ON THE SURFACE IT APPEARS TO BE A STEP FORWARD
3020A cases, where the DOE is trying to terminate a UFT member, should move along faster now as the number of arbitrators has been increased from 23-39. In addition more arbitrators will be added for less serious cases where the DOE doesn’t seek a penalty greater than a four week suspension. Some of this looks good at first glance. I think all of us can agree that justice delayed is justice denied so having more arbitrators seems like it is a positive move. In addition, trying mediation for current people reassigned is a move in the right direction.
WHAT’S WRONG WITH THIS PICTURE?
If we are adding sixteen arbitrators to expedite teacher discipline (and more to hear less serious cases), then sixteen arbitrators should have also been added to expedite our grievances against the DOE.
There is a member in my school who has been waiting since 2006 to have a grievance heard at arbitration. I don’t see the NY Post, the Daily News or the NY Teacher complaining about our stalled grievance process being delayed justice. I am quite sure that there are many other UFT members waiting for years to have their cases resolved while the DOE continues to blatantly violate the contract. If the DOE wants to expedite cases against us, then a fair deal would have been for them to expedite grievances against them. That didn’t happen. The UFT once again gave in without getting equal value in return.
Here is our prediction on how all of this will go. As there will be many more arbitrators hearing disciplinary cases and extra hearing dates, there will likely be more members than in the past charged with incompetence or misconduct. Add to this the fact that the DOE will have sixty days after removing someone from a school to charge them, or put them back in school and charge them later, but UFT members only get 15 days to respond (I have been told we don’t even get a NYSUT lawyer until we are charged.). Therefore, DOE will most probably attempt to overwhelm the system with 3020A cases.

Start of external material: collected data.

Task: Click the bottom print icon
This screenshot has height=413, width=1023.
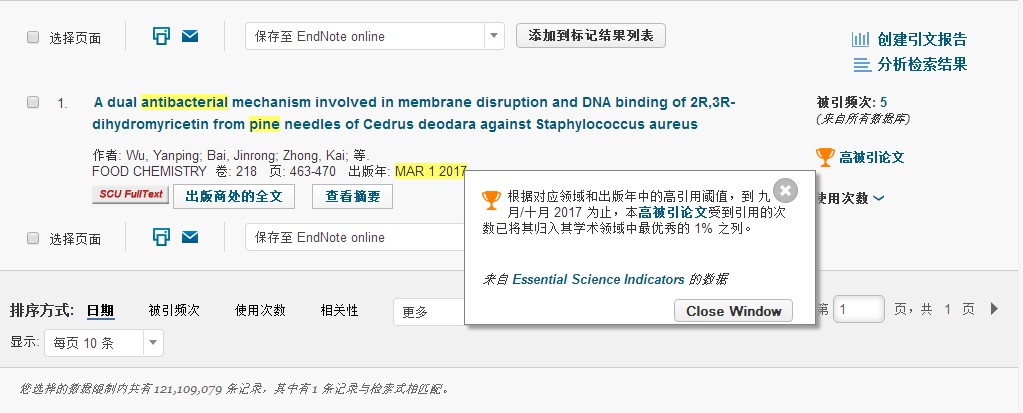Action: coord(161,237)
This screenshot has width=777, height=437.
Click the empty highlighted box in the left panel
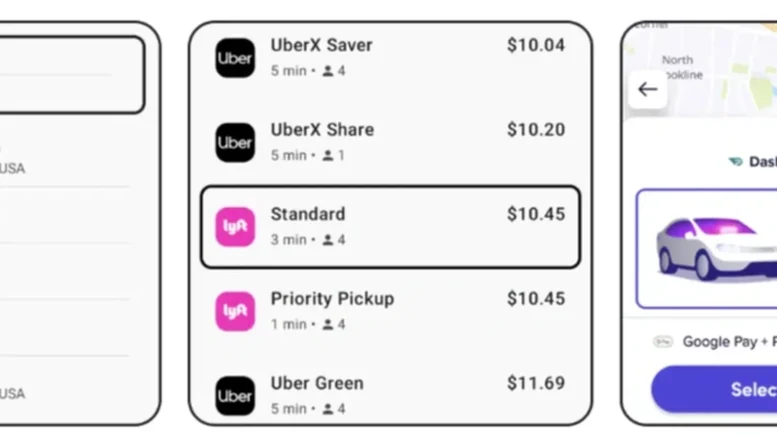(x=68, y=75)
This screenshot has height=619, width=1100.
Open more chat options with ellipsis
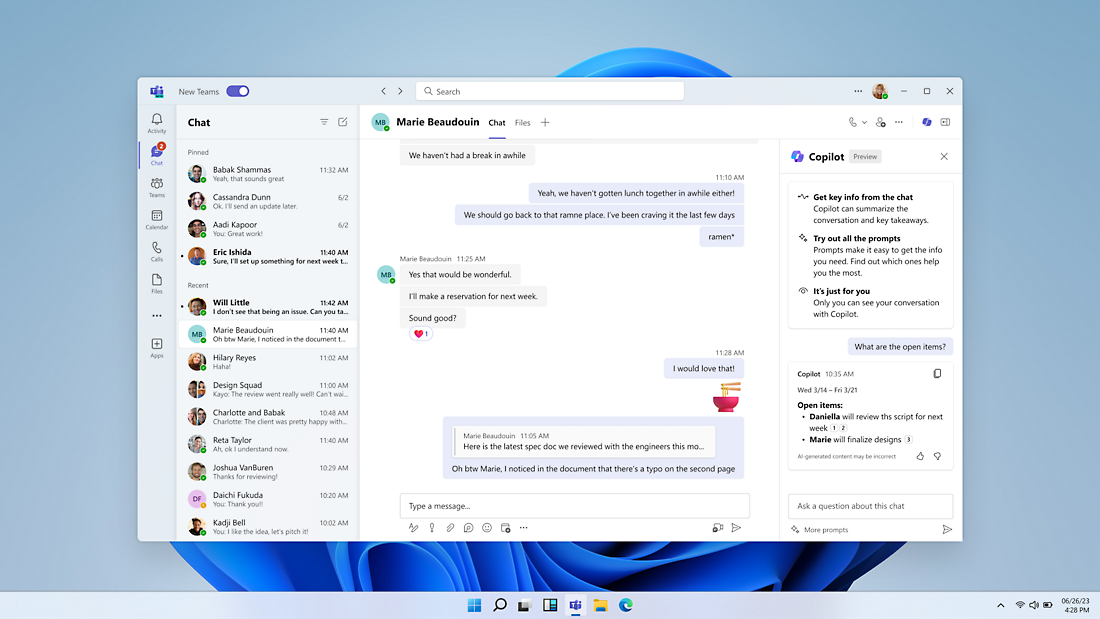pyautogui.click(x=898, y=121)
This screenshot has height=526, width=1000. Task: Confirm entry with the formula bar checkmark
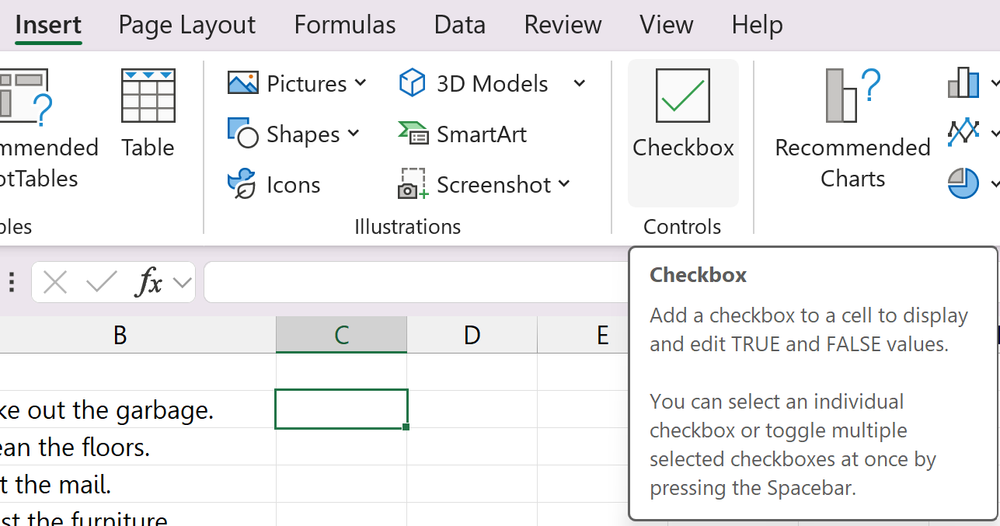pos(101,283)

Incidents that a few years ago would have generated a letter for file will now be brought before 3020A arbitrators and the ranks of teachers who will be fined, suspended, or terminated will increase. Meanwhile, our grievances against DOE will continue to languish for years. I hope my forecast is totally wrong.
WILL THE RUBBER ROOMS BE CLOSED?
The new agreement will give the DOE four options as to what they can do with a UFT member they want to reassign. The DOE will be able to suspend someone with pay. More than likely they will use this option very sparingly. Other options will include suspending someone without pay for an expanded number of causes until their case is finished.
Another choice for reassigning people will be for someone to be reassigned within their own building to administrative duties. Imagine the indignity of coming to work in your own school and being removed from the classroom to sit on hall patrol all day. I foresee this choice will end up being very popular with the DOE as they try to wear people down and convince them to quit.
The final option for the DOE will be to send a member to “a DOE administrative office to do work consistent with law (an ‘Administrative Office Assignment’).” Sounds like the “rubber room” before Joel Klein’s days. Calling it a gain to have our members “alphabetizing paper clips” or doing other such administrative tasks is a huge stretch. If someone still can be removed from a building and reassigned to an administrative office based on the whim of a principal who gets a rubber stamp approval from above, it still is essentially the rubber room.
To put it all very succinctly, I saw Joel Klein interviewed on MSNBC last Friday. He was lauding the rubber room agreement while criticizing the governor’s veto in Florida of the bill that would have ended teacher tenure in that state. The UFT is also hailing the rubber room agreement but I have seen nothing yet at UFT.org or in the Chapter Leader Update about how teachers took matters into their own hands in Florida and emerged victorious. This tells you something.